Note:  The oversampling clock is the same for the transmitter and receiver. 
Clock recovery is performed using a pulse width counter and averaging filters to produce a 
sampling pulse in the middle of each bit in the datastream. A clock error status bit indicates clock 
synchronization loss. Synchronization is achieved when a preamble occurs on the data stream for 
the first time. Continuous adjustment prevents jitter and/or clock drift from affecting clock 
recovery, provided that they fall within the clock recovery specifications. 
Once the clock recovery is successful the biphase-mark decoder initiates its preamble detection. 
The decoder searches for the start of block preamble (see table 22.2). A preamble error status bit 
indicates that following preambles have not appeared at the correct time, such failures are most 
likely caused by transmission loss or interference. 
Even parity checking is performed on the decoded data. A discrepancy will result in the parity 
error status bit being set. 
The SPDIF module acquires user data and channel status information in addition to audio data. 
The audio is stored in a double buffer arrangement. Either an interrupt request because of a full 
buffer or polling of the status bit will indicate when the data is ready to be read. DMA transfers 
receive channel 1 audio data on the first request and channel 2 data on the second. 

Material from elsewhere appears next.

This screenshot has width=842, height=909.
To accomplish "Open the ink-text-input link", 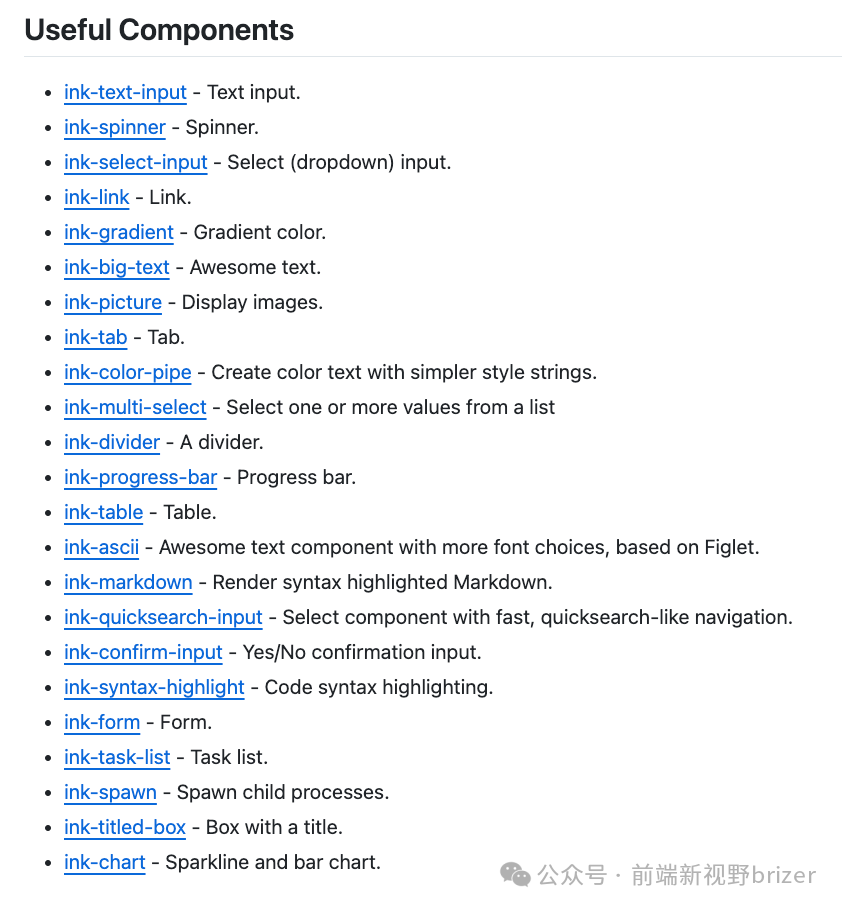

Channel status is stored in a 30-bit register. Channel status information is received at 1-bit per 
subframe. Therefore the registers will not be full until a total of 30 frames for each channel have 
been received. New channel status is compared with the current data to see if it has changed and is 
only read by the processor if it has. User data, which is also received at the same time, is stored 
into the register on a subframe basis, so that the reception is completed when 16 frames are 
reached.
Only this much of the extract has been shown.